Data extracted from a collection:

──────────────────────────────

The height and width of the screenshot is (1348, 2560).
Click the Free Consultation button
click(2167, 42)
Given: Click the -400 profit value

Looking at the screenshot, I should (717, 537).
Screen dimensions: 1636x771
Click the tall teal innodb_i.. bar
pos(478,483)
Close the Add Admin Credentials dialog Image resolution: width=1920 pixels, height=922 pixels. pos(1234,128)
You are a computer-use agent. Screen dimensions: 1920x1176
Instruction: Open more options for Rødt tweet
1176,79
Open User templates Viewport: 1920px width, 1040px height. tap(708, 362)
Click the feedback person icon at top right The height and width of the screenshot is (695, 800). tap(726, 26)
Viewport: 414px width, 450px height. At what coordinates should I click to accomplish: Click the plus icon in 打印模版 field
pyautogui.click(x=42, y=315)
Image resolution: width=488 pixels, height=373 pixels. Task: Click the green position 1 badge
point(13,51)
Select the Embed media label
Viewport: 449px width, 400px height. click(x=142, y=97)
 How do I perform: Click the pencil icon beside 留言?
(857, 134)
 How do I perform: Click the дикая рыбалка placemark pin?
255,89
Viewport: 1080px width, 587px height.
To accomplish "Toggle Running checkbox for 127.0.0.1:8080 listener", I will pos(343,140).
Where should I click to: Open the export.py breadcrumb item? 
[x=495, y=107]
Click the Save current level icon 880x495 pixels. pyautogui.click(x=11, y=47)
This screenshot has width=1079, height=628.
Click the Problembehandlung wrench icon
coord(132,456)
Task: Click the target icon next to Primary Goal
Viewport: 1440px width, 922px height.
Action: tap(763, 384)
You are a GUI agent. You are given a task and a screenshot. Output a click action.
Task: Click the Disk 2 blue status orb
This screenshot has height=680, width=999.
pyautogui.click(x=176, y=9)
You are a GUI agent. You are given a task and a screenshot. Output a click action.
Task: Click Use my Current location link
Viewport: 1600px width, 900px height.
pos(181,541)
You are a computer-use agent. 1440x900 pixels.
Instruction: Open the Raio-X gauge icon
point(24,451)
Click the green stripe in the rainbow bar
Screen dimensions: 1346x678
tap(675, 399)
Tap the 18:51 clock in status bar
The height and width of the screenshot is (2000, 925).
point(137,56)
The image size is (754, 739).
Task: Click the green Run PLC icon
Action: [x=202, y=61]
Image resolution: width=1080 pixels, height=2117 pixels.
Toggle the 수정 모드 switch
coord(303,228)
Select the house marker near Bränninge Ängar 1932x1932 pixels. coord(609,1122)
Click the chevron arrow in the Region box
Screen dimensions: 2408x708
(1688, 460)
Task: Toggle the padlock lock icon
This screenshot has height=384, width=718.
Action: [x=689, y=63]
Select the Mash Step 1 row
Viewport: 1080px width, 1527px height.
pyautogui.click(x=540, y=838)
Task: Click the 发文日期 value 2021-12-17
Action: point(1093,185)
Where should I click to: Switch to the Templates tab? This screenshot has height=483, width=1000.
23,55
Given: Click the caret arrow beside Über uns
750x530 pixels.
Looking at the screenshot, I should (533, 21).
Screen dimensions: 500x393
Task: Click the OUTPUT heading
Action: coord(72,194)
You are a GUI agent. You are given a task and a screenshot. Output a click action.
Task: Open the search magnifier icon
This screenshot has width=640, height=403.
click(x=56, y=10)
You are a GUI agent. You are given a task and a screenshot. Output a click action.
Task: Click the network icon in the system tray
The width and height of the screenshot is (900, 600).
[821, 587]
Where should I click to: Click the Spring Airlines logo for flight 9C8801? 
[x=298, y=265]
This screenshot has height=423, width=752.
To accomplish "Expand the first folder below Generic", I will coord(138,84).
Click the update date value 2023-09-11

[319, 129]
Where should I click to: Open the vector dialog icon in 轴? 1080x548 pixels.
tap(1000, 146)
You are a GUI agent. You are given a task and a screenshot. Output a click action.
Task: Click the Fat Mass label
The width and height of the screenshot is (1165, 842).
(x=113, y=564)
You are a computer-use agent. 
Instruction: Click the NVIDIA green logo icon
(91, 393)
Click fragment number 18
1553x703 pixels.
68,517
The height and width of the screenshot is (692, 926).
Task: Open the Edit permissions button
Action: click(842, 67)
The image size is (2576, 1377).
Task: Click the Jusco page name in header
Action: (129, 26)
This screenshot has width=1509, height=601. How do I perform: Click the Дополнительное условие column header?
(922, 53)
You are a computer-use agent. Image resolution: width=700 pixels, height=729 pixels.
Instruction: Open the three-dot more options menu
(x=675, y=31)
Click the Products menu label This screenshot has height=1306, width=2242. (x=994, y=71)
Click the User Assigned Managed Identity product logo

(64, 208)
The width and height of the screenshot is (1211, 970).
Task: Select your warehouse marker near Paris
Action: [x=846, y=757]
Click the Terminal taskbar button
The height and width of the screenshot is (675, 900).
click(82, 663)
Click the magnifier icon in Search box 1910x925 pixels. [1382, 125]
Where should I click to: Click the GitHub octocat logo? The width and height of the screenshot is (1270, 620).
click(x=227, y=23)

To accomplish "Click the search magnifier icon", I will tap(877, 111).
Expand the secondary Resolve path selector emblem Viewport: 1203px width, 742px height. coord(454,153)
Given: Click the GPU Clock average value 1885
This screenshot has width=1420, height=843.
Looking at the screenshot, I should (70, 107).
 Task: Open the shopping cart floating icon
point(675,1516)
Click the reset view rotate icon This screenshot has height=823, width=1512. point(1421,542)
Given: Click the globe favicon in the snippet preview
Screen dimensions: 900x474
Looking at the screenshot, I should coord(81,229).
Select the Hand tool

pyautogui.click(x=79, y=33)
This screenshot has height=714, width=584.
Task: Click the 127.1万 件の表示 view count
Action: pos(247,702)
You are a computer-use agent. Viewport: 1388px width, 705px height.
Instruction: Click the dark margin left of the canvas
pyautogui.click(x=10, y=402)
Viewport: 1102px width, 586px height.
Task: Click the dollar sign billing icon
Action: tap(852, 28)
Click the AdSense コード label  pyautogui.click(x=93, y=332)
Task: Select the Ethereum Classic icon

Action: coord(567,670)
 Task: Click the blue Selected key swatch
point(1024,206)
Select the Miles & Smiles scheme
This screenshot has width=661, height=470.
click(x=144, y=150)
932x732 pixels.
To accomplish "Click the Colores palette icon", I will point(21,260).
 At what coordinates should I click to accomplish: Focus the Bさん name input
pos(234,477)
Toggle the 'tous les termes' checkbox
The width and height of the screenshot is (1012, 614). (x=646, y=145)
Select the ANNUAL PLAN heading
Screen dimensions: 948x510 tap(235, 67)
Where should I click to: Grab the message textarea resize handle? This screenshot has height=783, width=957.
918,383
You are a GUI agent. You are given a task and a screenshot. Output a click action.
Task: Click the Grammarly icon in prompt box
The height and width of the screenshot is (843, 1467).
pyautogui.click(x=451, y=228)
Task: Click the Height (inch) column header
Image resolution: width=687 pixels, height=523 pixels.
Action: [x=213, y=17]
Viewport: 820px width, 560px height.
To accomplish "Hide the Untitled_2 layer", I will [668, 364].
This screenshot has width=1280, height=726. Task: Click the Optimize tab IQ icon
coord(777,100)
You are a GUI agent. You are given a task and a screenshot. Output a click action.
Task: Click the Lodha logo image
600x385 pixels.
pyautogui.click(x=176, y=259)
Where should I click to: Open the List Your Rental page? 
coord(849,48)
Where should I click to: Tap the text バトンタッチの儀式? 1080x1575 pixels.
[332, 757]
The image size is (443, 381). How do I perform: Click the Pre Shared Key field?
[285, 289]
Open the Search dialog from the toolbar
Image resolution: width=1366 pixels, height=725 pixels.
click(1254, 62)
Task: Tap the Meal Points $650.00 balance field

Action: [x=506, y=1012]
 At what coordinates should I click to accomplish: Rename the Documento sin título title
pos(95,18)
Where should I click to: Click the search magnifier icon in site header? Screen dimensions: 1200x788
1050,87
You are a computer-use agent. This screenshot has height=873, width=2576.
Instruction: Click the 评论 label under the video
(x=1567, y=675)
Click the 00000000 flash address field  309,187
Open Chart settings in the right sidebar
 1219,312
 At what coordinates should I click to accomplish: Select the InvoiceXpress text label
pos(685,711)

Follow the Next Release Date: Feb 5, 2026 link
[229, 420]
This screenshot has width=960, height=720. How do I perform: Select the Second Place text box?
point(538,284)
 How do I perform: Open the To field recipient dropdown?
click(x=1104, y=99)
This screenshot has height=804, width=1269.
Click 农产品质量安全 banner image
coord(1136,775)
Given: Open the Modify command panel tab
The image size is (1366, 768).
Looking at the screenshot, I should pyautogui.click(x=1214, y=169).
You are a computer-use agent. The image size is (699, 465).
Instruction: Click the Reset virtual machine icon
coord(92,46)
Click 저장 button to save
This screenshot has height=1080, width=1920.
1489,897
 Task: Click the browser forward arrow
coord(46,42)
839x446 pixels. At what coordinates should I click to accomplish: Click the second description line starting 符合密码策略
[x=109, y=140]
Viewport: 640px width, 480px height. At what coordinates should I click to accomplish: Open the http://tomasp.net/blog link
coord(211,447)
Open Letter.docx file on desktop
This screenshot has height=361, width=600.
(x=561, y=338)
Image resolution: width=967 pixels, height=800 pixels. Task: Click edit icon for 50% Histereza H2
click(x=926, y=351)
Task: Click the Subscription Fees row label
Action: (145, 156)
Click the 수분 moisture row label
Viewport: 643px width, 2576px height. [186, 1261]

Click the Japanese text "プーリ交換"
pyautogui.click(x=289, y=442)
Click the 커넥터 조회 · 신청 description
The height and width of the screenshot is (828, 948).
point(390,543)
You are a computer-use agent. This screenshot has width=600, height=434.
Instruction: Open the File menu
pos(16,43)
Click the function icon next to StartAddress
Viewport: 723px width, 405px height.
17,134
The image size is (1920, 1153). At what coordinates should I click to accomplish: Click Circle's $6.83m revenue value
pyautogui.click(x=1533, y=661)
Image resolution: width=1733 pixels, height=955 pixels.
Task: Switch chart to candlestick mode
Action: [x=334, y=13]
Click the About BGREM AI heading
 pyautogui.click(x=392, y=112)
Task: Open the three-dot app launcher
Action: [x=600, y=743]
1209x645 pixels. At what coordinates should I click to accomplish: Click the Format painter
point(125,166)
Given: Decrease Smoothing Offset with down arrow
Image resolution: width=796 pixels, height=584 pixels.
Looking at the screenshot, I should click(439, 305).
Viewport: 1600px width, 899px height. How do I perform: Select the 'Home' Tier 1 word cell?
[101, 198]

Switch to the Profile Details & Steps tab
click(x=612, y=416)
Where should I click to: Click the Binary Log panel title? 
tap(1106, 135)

──────────────────────────────

= Problem =
Write down exactly the span of lines above from the one containing "This screenshot has width=960, height=720." to the one containing "Given: Open the Modify command panel tab", both ends included.

= Solution below =
This screenshot has width=960, height=720. How do I perform: Select the Second Place text box?
point(538,284)
 How do I perform: Open the To field recipient dropdown?
click(x=1104, y=99)
This screenshot has height=804, width=1269.
Click 农产品质量安全 banner image
coord(1136,775)
Given: Open the Modify command panel tab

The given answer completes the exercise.